**AIM OF THE EXERCISE**
Find the lines below that contain the string "tree". Copy each one.

**Stored data entries**
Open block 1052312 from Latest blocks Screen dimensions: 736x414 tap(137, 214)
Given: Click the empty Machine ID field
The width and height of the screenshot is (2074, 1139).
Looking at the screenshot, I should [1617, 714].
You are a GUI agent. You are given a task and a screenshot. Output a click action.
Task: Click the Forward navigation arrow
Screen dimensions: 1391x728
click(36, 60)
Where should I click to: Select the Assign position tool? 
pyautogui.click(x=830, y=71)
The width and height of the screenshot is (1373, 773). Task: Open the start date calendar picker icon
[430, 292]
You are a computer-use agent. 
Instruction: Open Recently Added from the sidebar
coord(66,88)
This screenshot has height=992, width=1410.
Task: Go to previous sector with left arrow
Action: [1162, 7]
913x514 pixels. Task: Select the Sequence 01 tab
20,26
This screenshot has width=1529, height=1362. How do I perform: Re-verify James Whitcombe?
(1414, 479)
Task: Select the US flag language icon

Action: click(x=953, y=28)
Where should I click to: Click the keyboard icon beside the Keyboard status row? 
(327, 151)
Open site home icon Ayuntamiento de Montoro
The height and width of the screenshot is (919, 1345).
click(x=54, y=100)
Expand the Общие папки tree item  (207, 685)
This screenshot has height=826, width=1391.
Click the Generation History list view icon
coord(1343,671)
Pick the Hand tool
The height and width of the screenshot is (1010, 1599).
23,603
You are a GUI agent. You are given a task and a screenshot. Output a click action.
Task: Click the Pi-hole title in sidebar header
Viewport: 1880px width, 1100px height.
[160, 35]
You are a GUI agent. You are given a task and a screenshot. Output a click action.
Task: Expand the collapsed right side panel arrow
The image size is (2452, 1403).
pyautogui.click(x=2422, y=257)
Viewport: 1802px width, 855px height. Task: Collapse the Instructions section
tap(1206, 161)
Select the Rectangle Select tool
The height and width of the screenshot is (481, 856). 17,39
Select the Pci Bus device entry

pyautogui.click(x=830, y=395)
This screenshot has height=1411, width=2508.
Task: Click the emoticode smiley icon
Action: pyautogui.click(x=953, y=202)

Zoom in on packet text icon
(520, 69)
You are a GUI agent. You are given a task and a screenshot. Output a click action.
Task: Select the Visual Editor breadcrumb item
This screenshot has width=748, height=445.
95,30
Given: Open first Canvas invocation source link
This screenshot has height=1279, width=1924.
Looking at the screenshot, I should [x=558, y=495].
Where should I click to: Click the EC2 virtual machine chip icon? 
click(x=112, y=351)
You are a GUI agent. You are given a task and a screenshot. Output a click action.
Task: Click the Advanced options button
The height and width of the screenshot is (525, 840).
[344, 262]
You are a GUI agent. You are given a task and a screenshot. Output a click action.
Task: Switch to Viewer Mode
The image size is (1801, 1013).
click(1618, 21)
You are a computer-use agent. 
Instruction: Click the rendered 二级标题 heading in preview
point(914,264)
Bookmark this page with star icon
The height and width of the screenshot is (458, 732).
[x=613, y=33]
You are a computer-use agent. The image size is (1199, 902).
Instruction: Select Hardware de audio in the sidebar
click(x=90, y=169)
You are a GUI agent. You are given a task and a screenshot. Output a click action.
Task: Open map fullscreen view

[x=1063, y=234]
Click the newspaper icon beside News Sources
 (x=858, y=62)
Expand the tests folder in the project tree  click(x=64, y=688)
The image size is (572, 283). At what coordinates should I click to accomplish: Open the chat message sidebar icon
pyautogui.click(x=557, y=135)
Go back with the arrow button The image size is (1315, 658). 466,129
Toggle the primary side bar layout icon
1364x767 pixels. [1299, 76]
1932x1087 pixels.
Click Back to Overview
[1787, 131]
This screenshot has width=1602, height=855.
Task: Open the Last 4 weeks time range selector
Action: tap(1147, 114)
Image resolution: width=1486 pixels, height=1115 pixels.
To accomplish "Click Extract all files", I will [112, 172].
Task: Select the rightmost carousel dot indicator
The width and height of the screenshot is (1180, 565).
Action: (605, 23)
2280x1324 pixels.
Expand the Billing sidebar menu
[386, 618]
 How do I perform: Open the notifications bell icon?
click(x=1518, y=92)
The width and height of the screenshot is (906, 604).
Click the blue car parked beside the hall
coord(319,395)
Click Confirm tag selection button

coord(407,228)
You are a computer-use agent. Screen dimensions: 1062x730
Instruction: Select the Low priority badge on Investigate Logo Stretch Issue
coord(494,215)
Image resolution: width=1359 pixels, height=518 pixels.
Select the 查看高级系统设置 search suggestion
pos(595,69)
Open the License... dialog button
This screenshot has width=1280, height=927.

**ANSWER SECTION**
Expand the Общие папки tree item  (207, 685)
Expand the tests folder in the project tree  click(x=64, y=688)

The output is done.